* [INPUT RECORDS]
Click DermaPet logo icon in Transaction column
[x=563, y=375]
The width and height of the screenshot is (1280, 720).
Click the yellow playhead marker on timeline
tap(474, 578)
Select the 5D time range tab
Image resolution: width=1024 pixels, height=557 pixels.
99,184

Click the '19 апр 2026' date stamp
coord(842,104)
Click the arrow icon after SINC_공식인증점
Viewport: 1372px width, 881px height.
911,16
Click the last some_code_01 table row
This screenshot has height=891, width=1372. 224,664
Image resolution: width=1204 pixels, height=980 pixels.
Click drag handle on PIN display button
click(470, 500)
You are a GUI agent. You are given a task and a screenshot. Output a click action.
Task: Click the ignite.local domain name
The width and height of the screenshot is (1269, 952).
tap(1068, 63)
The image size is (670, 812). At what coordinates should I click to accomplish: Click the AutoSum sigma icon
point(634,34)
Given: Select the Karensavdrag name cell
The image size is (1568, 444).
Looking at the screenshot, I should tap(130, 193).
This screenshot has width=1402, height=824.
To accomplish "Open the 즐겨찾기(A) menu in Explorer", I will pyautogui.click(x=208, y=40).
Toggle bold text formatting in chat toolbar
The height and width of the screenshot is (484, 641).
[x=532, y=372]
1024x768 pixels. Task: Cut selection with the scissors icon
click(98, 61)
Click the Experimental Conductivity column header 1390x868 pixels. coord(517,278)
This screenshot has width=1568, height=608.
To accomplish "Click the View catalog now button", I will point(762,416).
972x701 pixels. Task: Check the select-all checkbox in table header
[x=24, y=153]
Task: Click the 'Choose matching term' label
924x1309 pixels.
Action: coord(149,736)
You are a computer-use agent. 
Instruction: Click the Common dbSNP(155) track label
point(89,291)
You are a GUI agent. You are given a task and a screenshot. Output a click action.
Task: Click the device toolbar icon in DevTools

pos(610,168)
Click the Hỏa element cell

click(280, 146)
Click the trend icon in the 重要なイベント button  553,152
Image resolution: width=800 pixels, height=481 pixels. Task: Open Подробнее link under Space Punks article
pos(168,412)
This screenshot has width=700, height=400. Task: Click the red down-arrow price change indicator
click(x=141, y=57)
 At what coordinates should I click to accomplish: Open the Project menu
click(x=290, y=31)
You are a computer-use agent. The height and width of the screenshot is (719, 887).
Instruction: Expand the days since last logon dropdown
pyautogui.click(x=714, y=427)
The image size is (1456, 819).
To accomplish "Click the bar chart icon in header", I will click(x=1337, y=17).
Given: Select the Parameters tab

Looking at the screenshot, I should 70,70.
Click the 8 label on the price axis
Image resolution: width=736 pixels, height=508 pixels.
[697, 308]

* [ABOUT THIS TASK] Could you set down every record exactly as given?

* [RESPONSE TO THE TASK]
Click DermaPet logo icon in Transaction column
[x=563, y=375]
The width and height of the screenshot is (1280, 720).
Click the yellow playhead marker on timeline
tap(474, 578)
Select the 5D time range tab
Image resolution: width=1024 pixels, height=557 pixels.
99,184

Click the '19 апр 2026' date stamp
coord(842,104)
Click the arrow icon after SINC_공식인증점
Viewport: 1372px width, 881px height.
911,16
Click the last some_code_01 table row
This screenshot has height=891, width=1372. 224,664
Image resolution: width=1204 pixels, height=980 pixels.
Click drag handle on PIN display button
click(470, 500)
You are a GUI agent. You are given a task and a screenshot. Output a click action.
Task: Click the ignite.local domain name
The width and height of the screenshot is (1269, 952).
tap(1068, 63)
The image size is (670, 812). At what coordinates should I click to accomplish: Click the AutoSum sigma icon
point(634,34)
Given: Select the Karensavdrag name cell
The image size is (1568, 444).
Looking at the screenshot, I should tap(130, 193).
This screenshot has width=1402, height=824.
To accomplish "Open the 즐겨찾기(A) menu in Explorer", I will pyautogui.click(x=208, y=40).
Toggle bold text formatting in chat toolbar
The height and width of the screenshot is (484, 641).
[x=532, y=372]
1024x768 pixels. Task: Cut selection with the scissors icon
click(98, 61)
Click the Experimental Conductivity column header 1390x868 pixels. coord(517,278)
This screenshot has width=1568, height=608.
To accomplish "Click the View catalog now button", I will point(762,416).
972x701 pixels. Task: Check the select-all checkbox in table header
[x=24, y=153]
Task: Click the 'Choose matching term' label
924x1309 pixels.
Action: coord(149,736)
You are a computer-use agent. 
Instruction: Click the Common dbSNP(155) track label
point(89,291)
You are a GUI agent. You are given a task and a screenshot. Output a click action.
Task: Click the device toolbar icon in DevTools

pos(610,168)
Click the Hỏa element cell

click(280, 146)
Click the trend icon in the 重要なイベント button  553,152
Image resolution: width=800 pixels, height=481 pixels. Task: Open Подробнее link under Space Punks article
pos(168,412)
This screenshot has width=700, height=400. Task: Click the red down-arrow price change indicator
click(x=141, y=57)
 At what coordinates should I click to accomplish: Open the Project menu
click(x=290, y=31)
You are a computer-use agent. The height and width of the screenshot is (719, 887).
Instruction: Expand the days since last logon dropdown
pyautogui.click(x=714, y=427)
The image size is (1456, 819).
To accomplish "Click the bar chart icon in header", I will click(x=1337, y=17).
Given: Select the Parameters tab

Looking at the screenshot, I should 70,70.
Click the 8 label on the price axis
Image resolution: width=736 pixels, height=508 pixels.
[697, 308]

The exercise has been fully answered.